··· Task data ···

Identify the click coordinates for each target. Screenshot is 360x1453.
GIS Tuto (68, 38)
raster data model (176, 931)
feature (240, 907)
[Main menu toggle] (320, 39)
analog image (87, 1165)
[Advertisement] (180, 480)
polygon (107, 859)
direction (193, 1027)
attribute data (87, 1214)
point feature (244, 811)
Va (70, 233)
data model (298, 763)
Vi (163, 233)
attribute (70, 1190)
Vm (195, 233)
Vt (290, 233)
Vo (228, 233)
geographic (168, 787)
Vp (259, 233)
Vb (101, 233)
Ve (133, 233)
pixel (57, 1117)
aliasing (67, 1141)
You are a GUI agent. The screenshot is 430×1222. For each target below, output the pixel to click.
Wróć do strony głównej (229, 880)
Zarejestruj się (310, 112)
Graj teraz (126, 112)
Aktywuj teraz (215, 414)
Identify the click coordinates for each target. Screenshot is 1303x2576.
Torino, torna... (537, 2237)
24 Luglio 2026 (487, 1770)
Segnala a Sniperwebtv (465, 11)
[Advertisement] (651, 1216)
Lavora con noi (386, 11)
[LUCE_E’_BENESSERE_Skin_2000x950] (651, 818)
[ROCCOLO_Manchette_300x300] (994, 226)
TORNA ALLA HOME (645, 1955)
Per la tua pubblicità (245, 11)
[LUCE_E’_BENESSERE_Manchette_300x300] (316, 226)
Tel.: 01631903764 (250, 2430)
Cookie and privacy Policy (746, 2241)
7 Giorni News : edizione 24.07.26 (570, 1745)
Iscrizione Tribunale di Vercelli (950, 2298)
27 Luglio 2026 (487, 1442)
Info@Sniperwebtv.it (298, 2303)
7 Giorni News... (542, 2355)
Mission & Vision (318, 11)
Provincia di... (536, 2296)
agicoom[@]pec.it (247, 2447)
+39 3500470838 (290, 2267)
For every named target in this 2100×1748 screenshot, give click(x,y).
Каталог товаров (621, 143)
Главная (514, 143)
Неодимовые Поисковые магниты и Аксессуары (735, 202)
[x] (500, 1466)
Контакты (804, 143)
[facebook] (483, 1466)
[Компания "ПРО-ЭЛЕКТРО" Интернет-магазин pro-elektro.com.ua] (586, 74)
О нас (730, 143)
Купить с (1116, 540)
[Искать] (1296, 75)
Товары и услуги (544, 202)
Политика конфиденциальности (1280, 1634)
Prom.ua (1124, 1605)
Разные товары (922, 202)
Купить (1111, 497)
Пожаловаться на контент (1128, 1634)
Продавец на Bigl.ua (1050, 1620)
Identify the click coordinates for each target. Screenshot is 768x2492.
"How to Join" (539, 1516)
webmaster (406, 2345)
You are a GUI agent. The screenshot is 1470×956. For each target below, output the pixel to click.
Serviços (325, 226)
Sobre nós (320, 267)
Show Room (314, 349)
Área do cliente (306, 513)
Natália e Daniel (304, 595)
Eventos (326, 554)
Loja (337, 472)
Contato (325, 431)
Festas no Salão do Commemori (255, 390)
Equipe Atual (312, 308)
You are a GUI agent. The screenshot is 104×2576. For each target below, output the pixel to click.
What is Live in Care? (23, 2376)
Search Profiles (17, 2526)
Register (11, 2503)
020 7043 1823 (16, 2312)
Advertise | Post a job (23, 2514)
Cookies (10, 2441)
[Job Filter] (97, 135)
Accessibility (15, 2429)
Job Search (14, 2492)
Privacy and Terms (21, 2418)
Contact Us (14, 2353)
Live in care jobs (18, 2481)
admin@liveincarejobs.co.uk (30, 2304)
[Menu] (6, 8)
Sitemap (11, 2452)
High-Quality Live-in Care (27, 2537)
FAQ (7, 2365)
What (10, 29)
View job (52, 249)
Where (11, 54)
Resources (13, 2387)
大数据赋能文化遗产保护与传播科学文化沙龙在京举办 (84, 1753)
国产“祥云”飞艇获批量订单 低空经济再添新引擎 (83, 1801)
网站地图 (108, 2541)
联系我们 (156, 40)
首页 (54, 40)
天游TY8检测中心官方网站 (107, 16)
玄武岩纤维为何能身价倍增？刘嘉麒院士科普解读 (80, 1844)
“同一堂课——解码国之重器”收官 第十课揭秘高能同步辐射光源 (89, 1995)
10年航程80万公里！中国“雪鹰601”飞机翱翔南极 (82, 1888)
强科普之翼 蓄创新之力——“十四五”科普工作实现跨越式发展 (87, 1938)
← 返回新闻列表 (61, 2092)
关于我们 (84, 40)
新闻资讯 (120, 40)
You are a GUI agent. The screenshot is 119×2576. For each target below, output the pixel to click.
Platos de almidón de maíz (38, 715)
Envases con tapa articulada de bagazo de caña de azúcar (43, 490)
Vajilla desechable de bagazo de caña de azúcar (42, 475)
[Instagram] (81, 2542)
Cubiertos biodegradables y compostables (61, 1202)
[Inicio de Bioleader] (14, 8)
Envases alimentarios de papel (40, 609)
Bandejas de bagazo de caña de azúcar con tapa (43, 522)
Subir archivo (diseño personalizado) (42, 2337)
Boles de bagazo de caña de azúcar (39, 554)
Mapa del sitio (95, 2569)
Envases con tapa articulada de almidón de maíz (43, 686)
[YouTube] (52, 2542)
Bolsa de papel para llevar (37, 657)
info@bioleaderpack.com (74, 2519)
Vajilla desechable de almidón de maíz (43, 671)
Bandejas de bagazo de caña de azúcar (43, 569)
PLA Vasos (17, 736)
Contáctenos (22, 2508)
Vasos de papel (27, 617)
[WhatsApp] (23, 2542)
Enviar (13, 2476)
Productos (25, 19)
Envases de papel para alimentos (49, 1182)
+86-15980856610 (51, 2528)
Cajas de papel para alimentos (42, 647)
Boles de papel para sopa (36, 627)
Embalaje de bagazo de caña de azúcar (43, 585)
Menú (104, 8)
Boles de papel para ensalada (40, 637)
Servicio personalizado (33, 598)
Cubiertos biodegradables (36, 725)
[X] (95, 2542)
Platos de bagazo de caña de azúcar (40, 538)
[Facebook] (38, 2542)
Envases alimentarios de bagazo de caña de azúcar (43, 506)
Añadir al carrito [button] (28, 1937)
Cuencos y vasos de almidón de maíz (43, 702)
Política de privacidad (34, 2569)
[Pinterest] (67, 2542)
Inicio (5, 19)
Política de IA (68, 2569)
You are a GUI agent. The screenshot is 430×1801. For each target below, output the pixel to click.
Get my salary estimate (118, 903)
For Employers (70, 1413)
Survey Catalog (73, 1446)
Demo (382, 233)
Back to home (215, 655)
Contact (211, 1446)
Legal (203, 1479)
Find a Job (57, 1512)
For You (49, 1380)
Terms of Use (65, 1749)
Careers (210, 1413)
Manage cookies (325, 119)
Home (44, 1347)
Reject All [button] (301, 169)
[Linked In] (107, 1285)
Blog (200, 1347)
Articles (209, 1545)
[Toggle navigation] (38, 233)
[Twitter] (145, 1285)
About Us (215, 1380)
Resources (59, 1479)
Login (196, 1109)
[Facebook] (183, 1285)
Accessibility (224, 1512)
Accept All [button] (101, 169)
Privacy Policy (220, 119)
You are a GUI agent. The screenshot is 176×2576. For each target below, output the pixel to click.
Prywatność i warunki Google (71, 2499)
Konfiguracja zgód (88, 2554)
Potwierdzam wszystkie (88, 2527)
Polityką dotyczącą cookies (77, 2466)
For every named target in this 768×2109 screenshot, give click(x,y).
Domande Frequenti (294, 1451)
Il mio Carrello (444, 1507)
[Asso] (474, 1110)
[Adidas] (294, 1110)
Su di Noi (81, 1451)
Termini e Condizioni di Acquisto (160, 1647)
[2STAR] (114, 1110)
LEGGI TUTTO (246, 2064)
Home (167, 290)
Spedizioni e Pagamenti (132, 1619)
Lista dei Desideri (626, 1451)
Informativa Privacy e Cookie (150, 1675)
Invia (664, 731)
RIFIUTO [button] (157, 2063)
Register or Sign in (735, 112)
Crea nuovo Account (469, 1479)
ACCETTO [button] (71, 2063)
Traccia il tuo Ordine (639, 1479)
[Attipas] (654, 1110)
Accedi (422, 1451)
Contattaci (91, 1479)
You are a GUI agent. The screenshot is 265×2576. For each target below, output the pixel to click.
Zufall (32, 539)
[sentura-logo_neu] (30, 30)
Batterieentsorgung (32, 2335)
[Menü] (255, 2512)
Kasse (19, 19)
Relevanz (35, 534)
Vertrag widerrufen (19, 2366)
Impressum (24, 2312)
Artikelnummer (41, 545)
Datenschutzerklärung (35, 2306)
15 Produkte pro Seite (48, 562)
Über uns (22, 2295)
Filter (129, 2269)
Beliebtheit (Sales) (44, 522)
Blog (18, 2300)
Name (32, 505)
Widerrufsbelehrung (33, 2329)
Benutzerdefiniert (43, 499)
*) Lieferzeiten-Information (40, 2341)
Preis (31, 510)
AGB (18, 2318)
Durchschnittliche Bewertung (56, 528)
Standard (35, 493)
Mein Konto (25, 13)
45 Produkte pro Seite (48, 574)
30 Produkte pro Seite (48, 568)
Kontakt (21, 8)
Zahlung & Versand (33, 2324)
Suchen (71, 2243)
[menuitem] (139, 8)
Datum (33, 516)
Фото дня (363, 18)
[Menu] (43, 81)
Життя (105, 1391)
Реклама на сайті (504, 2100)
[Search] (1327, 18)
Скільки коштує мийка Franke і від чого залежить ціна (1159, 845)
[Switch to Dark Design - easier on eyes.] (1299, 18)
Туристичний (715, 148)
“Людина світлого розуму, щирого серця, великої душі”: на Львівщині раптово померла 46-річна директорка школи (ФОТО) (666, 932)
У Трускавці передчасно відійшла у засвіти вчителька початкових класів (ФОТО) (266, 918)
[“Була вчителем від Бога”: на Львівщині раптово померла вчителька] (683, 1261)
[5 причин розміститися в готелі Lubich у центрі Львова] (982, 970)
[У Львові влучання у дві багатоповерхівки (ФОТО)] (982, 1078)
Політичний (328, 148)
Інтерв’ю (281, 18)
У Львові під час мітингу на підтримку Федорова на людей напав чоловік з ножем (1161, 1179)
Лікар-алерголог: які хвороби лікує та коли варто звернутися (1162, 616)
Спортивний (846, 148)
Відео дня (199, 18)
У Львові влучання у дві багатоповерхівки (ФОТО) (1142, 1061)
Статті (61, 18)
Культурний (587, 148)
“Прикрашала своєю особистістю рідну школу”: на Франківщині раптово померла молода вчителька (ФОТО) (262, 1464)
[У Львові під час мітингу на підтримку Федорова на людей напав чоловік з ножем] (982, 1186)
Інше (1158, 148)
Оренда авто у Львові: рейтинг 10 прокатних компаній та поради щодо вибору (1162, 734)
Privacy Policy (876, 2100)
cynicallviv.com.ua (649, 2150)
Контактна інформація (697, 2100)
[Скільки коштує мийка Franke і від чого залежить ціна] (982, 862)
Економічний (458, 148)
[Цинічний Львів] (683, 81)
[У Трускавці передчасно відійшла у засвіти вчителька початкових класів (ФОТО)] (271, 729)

···

## [What you are asked to do]
Copy all lines from the entries that contain the word "Львові".

## [The completed task]
[У Львові влучання у дві багатоповерхівки (ФОТО)] (982, 1078)
У Львові під час мітингу на підтримку Федорова на людей напав чоловік з ножем (1161, 1179)
У Львові влучання у дві багатоповерхівки (ФОТО) (1142, 1061)
[У Львові під час мітингу на підтримку Федорова на людей напав чоловік з ножем] (982, 1186)
Оренда авто у Львові: рейтинг 10 прокатних компаній та поради щодо вибору (1162, 734)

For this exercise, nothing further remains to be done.